Small barrels like that are very tough to find. At that size, the ratio of surface area to volume is so high that you have to use probitively short contact times. Once the amazing amount of upkeep for barrels is taken into account it's not worth the effort IMHO. You might consider using oak chips in the carboy, readily available and easily sanitized by steaming, for more control over oak character and ease of use. They're available toasted and not. There's even an oak extract available (it's a tincture actually) that's added to taste if you're in a hurry, never a good idea with mead.
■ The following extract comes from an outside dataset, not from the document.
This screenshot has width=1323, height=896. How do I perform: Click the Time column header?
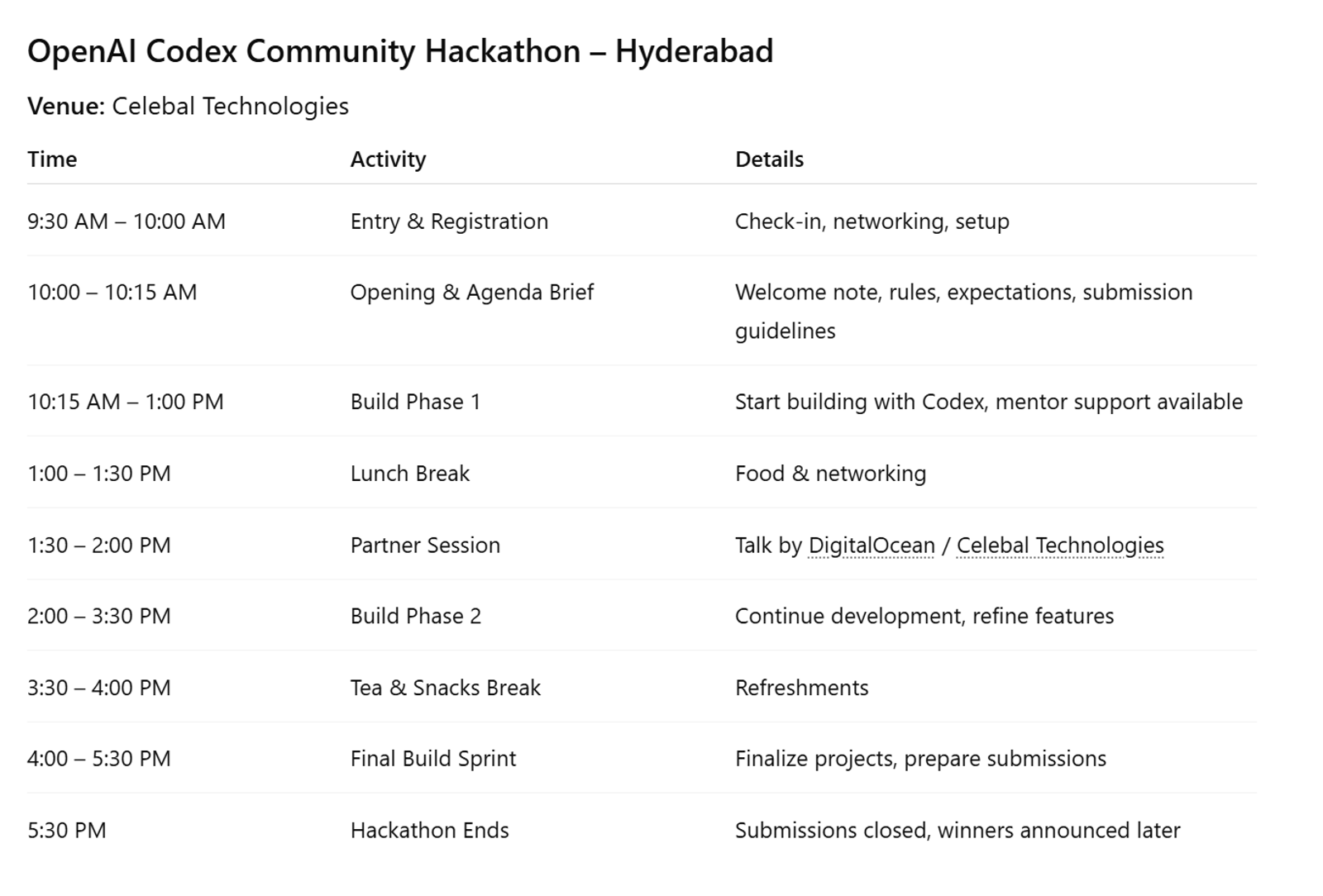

The only real drawback is that you can't get the same gradual oxygen exposure from a chip that a barrel provides, but unless you're barrel-aging a much larger amount the oxidation would be similarly prohibitive again due to the surface area problem. I think the smallest barrels usually considered practical is somewhat over 10 gallons.


----------



## ScottS (Jul 19, 2004)

I agree completely, for exactly the same reasons. Don't waste your time with small barrels. Expensive, difficult to maintain, and they really don't provide much advantage over oak chips.


----------



## nursebee (Sep 29, 2003)

www.Lehmans.com p.55 on my 2002 catalog
You can call them at 1800 Get Lehmans 24 hours to request a catalog. They have 1,2,5,10,15,30 gallon plain and charred white oak. Also the bungs that go with them.

Having listed this, I agree with small contact times for small batches. Try some oak chips first as even the 1 gallon barrels are $74.


----------